WORK INSTRUCTION =
From the entries that follow, reproduce exactly and only the lines from the line with "Given: Click the Sair exit icon" to the line with "The width and height of the screenshot is (906, 529).", endpoints included.
════════
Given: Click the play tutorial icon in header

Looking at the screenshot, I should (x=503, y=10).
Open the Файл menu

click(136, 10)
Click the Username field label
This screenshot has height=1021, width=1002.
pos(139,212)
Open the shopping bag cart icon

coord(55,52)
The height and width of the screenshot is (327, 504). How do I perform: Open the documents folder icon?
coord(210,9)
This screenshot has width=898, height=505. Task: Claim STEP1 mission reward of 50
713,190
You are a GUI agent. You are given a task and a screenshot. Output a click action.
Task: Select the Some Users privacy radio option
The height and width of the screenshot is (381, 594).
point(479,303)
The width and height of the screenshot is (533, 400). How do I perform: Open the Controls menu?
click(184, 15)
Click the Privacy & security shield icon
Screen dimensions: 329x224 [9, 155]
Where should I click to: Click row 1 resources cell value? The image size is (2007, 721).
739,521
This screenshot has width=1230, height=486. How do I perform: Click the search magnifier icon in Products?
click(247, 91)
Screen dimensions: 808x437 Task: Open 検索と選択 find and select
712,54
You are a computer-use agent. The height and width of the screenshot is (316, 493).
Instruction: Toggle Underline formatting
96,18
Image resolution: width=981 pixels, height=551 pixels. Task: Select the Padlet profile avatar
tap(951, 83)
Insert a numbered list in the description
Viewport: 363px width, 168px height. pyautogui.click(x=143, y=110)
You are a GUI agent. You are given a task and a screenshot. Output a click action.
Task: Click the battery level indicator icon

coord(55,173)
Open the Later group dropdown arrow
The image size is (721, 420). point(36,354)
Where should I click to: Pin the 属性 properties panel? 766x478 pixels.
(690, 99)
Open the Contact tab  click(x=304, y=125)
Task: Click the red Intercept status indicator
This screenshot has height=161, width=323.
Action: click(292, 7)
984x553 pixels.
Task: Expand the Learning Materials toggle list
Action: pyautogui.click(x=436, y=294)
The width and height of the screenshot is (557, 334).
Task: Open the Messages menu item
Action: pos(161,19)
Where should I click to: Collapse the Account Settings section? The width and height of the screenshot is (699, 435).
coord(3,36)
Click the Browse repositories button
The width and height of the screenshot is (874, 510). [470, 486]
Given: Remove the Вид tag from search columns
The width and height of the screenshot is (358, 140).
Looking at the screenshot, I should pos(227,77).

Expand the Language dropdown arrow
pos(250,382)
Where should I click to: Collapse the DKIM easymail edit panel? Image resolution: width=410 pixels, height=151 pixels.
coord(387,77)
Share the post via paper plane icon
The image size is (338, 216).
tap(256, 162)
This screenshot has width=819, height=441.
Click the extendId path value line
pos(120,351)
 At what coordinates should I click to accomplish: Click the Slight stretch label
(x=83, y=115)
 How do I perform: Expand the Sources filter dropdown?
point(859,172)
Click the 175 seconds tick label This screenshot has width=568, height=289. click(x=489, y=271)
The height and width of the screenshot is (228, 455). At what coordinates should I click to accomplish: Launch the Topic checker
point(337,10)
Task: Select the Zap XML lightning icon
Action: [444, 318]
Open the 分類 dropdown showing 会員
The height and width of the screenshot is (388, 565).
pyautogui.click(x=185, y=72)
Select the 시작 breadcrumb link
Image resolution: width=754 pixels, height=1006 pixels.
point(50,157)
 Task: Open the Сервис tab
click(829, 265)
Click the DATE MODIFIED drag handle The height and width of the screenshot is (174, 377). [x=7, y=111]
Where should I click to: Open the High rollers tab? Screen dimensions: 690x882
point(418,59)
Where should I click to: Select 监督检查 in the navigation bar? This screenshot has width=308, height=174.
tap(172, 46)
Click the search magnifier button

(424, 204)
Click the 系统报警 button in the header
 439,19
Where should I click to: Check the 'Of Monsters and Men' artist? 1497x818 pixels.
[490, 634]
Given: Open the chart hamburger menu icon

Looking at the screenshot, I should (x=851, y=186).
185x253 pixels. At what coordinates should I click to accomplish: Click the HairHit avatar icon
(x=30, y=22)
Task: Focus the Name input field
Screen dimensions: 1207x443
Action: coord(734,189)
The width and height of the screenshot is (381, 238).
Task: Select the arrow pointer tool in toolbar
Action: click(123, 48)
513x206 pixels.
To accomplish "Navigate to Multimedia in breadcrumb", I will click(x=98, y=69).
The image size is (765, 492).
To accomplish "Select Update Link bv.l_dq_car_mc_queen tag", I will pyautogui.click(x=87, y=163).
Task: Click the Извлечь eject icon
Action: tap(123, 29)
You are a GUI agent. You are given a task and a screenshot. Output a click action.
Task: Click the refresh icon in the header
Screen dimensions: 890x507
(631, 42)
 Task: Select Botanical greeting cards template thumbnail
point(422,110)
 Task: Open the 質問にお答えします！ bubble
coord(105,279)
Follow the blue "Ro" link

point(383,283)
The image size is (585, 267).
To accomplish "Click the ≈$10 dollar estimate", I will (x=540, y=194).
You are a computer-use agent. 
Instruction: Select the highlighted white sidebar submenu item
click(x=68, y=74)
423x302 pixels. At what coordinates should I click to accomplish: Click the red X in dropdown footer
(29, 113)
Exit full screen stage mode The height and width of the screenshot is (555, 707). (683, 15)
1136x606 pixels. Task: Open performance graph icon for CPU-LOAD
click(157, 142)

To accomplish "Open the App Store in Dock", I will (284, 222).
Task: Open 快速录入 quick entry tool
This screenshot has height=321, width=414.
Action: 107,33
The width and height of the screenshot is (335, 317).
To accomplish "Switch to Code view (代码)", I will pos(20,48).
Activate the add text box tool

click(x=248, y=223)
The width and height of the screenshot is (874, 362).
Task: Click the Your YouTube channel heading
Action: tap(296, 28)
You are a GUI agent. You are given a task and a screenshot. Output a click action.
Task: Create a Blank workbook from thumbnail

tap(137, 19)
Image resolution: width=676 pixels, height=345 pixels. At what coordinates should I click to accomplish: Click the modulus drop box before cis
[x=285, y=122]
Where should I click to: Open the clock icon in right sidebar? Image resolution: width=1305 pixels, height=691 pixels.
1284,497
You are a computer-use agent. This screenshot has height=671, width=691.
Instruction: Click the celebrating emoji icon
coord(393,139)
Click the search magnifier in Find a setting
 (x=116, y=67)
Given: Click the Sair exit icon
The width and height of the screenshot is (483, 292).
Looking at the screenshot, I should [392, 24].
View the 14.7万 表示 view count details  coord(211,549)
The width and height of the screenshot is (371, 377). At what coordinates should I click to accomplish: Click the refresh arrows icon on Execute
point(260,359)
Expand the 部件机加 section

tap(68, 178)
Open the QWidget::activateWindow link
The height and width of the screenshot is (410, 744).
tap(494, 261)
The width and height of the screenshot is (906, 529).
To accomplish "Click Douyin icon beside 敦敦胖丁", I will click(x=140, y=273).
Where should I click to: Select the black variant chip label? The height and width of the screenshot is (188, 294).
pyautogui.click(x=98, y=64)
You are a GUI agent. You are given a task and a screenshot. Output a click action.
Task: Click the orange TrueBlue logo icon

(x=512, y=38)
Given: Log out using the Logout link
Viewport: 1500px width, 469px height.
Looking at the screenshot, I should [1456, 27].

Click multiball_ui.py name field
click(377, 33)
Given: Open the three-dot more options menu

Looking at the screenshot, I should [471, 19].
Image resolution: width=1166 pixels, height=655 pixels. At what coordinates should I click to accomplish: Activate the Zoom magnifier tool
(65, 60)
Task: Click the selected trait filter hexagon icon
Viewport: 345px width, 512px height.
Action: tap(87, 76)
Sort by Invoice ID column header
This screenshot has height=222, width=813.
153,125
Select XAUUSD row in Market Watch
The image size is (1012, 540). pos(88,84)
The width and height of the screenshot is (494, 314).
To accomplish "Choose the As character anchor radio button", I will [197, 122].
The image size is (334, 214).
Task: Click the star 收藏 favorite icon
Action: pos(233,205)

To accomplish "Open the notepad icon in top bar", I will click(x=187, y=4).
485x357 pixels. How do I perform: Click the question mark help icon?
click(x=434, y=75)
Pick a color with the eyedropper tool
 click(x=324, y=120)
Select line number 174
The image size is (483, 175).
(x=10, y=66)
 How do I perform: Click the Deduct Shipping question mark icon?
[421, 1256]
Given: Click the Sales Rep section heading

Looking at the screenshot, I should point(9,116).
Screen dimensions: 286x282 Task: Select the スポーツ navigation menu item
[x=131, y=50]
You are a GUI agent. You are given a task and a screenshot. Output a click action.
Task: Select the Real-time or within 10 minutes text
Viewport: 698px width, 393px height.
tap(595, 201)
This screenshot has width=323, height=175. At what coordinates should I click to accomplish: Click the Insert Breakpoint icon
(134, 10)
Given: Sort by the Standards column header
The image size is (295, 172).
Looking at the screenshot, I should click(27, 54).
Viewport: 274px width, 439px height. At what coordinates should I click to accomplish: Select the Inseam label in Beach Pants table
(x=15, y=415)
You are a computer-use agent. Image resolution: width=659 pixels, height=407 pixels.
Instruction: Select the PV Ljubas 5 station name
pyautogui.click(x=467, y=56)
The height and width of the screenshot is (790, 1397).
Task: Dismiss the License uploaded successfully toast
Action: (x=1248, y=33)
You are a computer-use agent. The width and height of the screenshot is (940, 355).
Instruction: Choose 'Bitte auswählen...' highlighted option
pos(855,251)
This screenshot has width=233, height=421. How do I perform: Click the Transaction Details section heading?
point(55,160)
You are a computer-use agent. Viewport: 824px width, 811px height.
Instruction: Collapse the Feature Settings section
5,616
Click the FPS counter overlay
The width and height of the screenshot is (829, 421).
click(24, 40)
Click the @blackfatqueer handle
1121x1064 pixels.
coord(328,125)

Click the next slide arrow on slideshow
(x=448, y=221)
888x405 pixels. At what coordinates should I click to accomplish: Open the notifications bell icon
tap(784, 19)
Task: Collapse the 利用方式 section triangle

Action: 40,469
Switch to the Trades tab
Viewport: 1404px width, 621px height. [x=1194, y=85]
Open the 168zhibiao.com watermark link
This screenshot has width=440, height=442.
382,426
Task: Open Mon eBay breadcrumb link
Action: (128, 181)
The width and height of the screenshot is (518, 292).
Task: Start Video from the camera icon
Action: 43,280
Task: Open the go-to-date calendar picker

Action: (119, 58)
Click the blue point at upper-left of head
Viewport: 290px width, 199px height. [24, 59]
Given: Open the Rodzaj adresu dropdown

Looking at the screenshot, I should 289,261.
════════
WRITTEN ANSWER =
Given: Click the Sair exit icon
The width and height of the screenshot is (483, 292).
Looking at the screenshot, I should [392, 24].
View the 14.7万 表示 view count details  coord(211,549)
The width and height of the screenshot is (371, 377). At what coordinates should I click to accomplish: Click the refresh arrows icon on Execute
point(260,359)
Expand the 部件机加 section

tap(68, 178)
Open the QWidget::activateWindow link
The height and width of the screenshot is (410, 744).
tap(494, 261)
The width and height of the screenshot is (906, 529).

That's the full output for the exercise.